PROBLEM STATEMENT: Reproduce verbatim the stretch of the walk passage below from "And it is, as" through "to the north.".

# EXTRACT PROVIDED start

A minute or two after we started, there was the first bench, and given a warmer day we might have sat to watch the hunt as they checked out the fields of the wide valley floor.
The flat-topped mass opposite is Penhill, it was streaked with snow and cast a chill. We moved on and warmed to our very gradual climb, under the pines, above some cliffs, bench by bench, along two miles of lofty limestone terrace, in dog walking time. There is a supposedly romantic myth concerning The Shawl. When the doomed Mary Queen of Scots was jailed at Bolton Castle, a few miles away, she was allowed out to hunt, so would have known the land. The queen escaped, headed Leyburn way, snagged said article of clothing on a thorn, and was caught by the dastardly English and their dogs. Is this more romantic than Lady Algitha’s Cave which is nearby?
We had our moment an hour or so later, but on with the walk.
And it is, as you can see, a walk on a stalk, a lollipop shape. The end is not sticky and sweet but rather sombre and spooky. For there, backed up against rock faces, are the ruins of a large lead mine, from the rather nasty ivy-entangled subterranean engine house you wouldn’t want to topple into, to a towering and dicey-looking chimney. By now, and out quite late, the enthusiastic hunt was drawing the high-level woods, the hounds yelping.
This reminds me, you’ll notice that on a windless day the valley is a resonant sound box. A flock of gulls filled it with screaming. Sometimes the sound was the low irregular rhythms of heavy guns from the military firing ranges to the north.
And so came our magic moment. It was quite late, the sky dark, but slashed with a wide diagonal of orange sunlight that missed the snowy peaks but warmed a patch of valley floor. And through the light flew a flock of curlews, hundreds of them, and they filled the valley with their piping calls.

# EXTRACT PROVIDED end
# DATA PROVIDED start

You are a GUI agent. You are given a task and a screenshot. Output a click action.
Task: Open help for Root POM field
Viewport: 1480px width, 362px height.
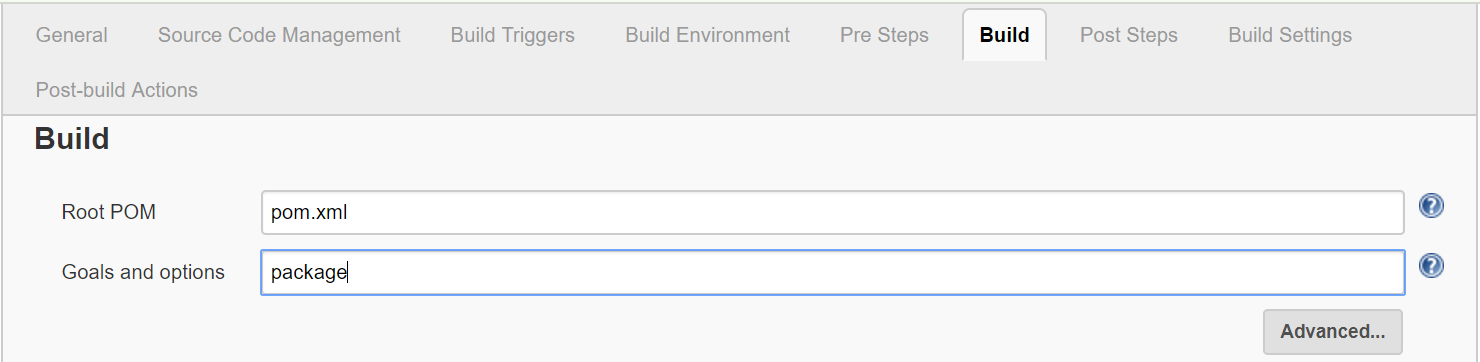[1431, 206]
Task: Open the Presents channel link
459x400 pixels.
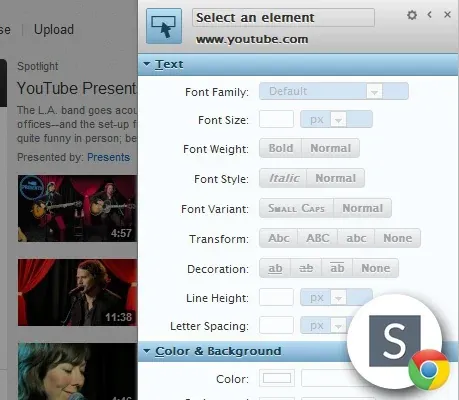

# DATA PROVIDED end

RESPONSE TO THIS EXERCISE:
And it is, as you can see, a walk on a stalk, a lollipop shape. The end is not sticky and sweet but rather sombre and spooky. For there, backed up against rock faces, are the ruins of a large lead mine, from the rather nasty ivy-entangled subterranean engine house you wouldn’t want to topple into, to a towering and dicey-looking chimney. By now, and out quite late, the enthusiastic hunt was drawing the high-level woods, the hounds yelping.
This reminds me, you’ll notice that on a windless day the valley is a resonant sound box. A flock of gulls filled it with screaming. Sometimes the sound was the low irregular rhythms of heavy guns from the military firing ranges to the north.